In [40]:
import numpy as np
import pandas as pd
import re
from sklearn.metrics import accuracy_score
from sklearn import preprocessing
from sklearn.model_selection import train_test_split
from sklearn import linear_model

We begin by using Pandas to read in the csv file.

**Pandas** is used for easily storing, and preprocessing our data.
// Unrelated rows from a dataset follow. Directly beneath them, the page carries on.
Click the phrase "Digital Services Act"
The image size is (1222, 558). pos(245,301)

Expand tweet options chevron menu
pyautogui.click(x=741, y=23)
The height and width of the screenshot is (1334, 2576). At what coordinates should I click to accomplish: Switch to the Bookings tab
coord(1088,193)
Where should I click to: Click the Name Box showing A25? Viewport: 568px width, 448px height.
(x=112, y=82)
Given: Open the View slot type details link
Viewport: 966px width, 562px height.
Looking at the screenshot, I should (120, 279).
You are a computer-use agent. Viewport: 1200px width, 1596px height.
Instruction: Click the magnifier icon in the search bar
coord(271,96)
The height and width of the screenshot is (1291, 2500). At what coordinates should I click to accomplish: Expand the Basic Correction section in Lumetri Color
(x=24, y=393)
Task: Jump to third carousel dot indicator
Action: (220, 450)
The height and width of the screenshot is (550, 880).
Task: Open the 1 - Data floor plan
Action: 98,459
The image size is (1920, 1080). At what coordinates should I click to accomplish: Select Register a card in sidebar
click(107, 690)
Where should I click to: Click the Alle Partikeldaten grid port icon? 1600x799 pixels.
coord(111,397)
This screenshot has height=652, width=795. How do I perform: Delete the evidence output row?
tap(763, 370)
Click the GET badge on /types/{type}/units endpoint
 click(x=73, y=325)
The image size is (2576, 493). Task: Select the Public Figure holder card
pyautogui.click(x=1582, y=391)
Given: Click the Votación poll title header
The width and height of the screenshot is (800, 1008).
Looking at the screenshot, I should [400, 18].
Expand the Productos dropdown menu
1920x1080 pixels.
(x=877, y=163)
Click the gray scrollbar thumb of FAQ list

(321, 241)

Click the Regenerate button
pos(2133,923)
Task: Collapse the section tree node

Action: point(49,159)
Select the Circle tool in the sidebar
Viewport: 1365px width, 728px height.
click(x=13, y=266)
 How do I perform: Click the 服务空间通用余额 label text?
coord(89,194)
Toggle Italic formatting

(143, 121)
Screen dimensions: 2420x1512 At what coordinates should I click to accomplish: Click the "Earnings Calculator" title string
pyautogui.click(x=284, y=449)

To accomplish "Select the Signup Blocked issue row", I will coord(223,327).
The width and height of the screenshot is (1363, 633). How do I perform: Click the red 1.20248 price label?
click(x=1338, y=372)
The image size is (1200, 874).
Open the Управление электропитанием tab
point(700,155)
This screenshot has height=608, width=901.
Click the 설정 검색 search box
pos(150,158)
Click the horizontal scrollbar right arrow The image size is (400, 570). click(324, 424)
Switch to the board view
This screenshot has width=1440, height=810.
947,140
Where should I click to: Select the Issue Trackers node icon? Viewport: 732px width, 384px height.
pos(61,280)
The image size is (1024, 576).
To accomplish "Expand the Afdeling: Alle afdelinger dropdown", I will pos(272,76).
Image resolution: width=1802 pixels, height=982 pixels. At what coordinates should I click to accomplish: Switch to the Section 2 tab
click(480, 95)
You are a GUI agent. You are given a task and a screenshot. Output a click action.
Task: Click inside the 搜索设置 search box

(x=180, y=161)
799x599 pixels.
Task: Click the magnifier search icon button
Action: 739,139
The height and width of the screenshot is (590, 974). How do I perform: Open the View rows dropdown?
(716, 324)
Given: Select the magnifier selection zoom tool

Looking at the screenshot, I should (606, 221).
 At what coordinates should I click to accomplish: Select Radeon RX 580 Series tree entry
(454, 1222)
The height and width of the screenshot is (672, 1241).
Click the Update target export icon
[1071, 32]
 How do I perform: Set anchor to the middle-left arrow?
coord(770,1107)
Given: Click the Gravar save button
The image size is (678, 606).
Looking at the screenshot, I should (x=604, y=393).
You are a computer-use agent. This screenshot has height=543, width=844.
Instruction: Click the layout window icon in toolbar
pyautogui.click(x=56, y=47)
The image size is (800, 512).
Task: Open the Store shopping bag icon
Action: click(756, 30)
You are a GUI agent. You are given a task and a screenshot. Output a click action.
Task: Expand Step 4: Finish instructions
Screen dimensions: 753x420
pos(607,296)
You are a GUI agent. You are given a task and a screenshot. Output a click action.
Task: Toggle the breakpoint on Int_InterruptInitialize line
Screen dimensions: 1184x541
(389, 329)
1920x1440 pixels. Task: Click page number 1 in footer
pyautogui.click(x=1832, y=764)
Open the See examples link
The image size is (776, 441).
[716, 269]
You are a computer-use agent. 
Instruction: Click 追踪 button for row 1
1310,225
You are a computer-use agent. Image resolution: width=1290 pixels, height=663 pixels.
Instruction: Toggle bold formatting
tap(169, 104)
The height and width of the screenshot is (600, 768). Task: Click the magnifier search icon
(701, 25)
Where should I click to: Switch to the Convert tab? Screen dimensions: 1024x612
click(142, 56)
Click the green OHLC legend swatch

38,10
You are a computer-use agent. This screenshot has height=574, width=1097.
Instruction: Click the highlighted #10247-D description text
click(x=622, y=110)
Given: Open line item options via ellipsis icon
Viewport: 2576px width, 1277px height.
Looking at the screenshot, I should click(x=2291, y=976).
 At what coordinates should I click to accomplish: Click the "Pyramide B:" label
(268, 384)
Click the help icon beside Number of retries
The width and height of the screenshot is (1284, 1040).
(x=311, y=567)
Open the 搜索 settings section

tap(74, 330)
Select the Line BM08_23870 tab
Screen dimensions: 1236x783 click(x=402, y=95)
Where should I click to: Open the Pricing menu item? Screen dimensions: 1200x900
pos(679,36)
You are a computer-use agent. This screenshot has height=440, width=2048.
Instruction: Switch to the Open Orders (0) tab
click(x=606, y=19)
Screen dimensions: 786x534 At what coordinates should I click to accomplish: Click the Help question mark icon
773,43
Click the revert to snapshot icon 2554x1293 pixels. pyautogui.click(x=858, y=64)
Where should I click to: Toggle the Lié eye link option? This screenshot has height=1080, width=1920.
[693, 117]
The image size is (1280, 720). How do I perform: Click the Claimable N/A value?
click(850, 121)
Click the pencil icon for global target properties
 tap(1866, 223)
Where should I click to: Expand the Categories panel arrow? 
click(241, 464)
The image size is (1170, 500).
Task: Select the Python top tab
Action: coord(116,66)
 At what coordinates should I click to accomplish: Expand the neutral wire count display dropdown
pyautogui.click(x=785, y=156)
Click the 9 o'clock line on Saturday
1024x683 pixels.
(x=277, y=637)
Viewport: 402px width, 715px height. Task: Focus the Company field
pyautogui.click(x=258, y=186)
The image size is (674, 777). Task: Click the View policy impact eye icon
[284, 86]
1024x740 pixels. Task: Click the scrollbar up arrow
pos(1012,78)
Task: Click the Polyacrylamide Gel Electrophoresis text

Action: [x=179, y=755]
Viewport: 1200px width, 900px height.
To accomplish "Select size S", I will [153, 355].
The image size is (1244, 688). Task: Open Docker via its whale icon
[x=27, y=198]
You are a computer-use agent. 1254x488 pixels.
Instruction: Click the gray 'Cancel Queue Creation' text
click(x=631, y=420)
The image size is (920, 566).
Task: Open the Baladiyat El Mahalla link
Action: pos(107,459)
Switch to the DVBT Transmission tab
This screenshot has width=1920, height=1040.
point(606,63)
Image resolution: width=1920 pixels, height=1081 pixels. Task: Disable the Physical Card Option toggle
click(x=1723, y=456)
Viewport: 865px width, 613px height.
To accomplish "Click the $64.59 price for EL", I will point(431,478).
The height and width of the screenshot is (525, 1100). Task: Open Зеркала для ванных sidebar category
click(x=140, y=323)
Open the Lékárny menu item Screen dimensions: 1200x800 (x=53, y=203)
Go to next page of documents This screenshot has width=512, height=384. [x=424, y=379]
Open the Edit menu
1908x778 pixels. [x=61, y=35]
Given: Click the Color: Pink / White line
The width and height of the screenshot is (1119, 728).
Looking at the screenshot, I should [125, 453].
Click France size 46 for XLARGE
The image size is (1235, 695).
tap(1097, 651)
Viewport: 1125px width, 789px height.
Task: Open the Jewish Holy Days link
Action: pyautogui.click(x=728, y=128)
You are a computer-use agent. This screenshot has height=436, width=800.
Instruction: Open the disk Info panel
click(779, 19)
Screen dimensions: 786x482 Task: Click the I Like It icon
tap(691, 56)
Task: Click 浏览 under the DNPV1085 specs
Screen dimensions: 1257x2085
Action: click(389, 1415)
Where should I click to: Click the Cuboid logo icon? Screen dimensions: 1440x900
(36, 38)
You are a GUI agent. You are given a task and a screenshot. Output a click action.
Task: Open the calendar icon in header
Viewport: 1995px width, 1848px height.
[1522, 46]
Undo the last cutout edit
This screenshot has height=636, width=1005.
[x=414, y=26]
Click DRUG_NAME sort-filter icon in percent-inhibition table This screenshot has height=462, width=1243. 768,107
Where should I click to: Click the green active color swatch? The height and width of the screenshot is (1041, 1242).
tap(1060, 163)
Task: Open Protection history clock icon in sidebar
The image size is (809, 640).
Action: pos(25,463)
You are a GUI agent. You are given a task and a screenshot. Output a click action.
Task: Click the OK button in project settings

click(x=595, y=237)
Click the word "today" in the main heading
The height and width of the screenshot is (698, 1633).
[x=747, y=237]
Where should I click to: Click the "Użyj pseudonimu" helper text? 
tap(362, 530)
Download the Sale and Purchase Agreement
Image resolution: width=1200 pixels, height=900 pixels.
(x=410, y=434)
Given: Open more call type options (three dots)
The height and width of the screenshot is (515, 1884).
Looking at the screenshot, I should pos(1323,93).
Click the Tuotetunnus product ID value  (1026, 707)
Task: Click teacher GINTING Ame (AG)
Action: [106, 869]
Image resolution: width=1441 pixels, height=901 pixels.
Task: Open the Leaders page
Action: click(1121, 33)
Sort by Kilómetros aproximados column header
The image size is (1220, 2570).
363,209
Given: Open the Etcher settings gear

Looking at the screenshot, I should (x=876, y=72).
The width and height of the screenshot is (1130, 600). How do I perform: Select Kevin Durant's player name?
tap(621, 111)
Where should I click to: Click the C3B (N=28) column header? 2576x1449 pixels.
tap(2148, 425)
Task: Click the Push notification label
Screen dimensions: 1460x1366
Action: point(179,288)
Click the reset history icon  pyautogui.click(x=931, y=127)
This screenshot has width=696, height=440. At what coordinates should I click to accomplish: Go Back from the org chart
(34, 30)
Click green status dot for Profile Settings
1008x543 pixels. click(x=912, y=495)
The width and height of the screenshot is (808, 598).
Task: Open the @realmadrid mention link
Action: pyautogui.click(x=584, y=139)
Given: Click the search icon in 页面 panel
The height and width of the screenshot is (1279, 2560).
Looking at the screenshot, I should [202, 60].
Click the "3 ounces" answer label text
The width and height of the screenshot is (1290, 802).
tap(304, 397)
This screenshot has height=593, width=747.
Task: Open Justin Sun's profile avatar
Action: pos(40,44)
Download Data from https://www.kaggle.com/c/titanic/data

In [41]:
df = pd.read_csv("train.csv")
df.sample(7)

Unnamed: 0,PassengerId,Survived,Pclass,Name,Sex,Age,SibSp,Parch,Ticket,Fare,Cabin,Embarked
103,104,0,3,"Johansson, Mr. Gustaf Joel",male,33.0,0,0,7540,8.6542,,S
302,303,0,3,"Johnson, Mr. William Cahoone Jr",male,19.0,0,0,LINE,0.0,,S
769,770,0,3,"Gronnestad, Mr. Daniel Danielsen",male,32.0,0,0,8471,8.3625,,S
859,860,0,3,"Razi, Mr. Raihed",male,,0,0,2629,7.2292,,C
433,434,0,3,"Kallio, Mr. Nikolai Erland",male,17.0,0,0,STON/O 2. 3101274,7.125,,S
458,459,1,2,"Toomey, Miss. Ellen",female,50.0,0,0,F.C.C. 13531,10.5,,S
505,506,0,1,"Penasco y Castellana, Mr. Victor de Satode",male,18.0,1,0,PC 17758,108.9,C65,C


From the columns we wish to use, Age and Embarked are missing data. (NaN is our placeholder for missing data)

For this tutorial we will replace all the NaN values in Age with the mean age of the column, and the NaN values in Embarked with the value 'M' to signify a missing embarkment point.

In [42]:
df['Age'] = df['Age'].replace(np.nan, df['Age'].mean(), regex=True)
df['Embarked'] = df['Embarked'].replace(np.nan, "M", regex=True)

**Dealing with Name column** We decided to classify them by their titles i.e. Mr, Miss, Master, etc...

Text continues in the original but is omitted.